### Exercise
Would you print the listing that follows exactly, but without its pictures?

──────────

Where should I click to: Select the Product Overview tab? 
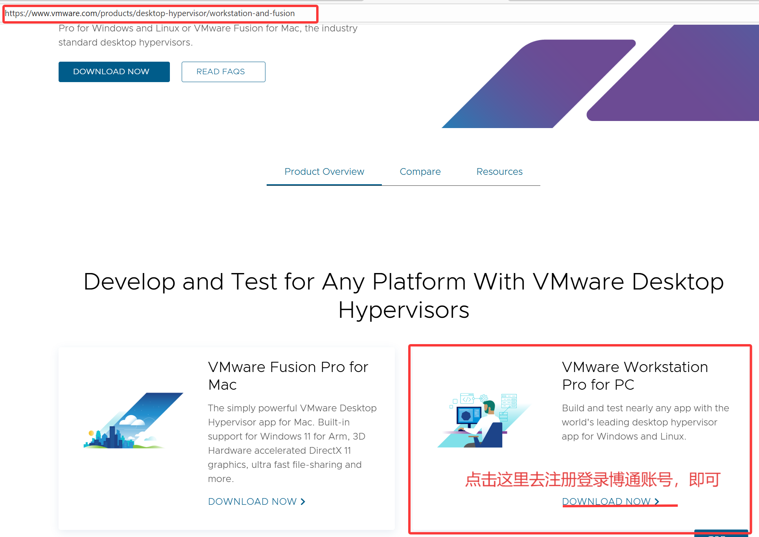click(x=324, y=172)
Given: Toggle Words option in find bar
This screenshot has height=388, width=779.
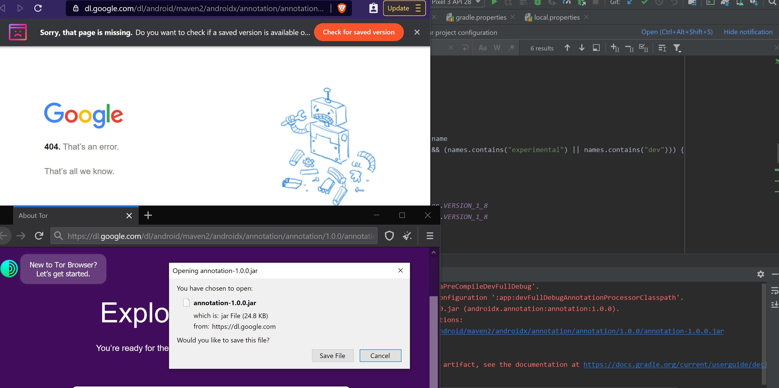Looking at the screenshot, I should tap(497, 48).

──────────

### Task response
Where should I click to: Select the Product Overview tab? 
click(x=324, y=172)
Given: Toggle Words option in find bar
This screenshot has height=388, width=779.
Looking at the screenshot, I should tap(497, 48).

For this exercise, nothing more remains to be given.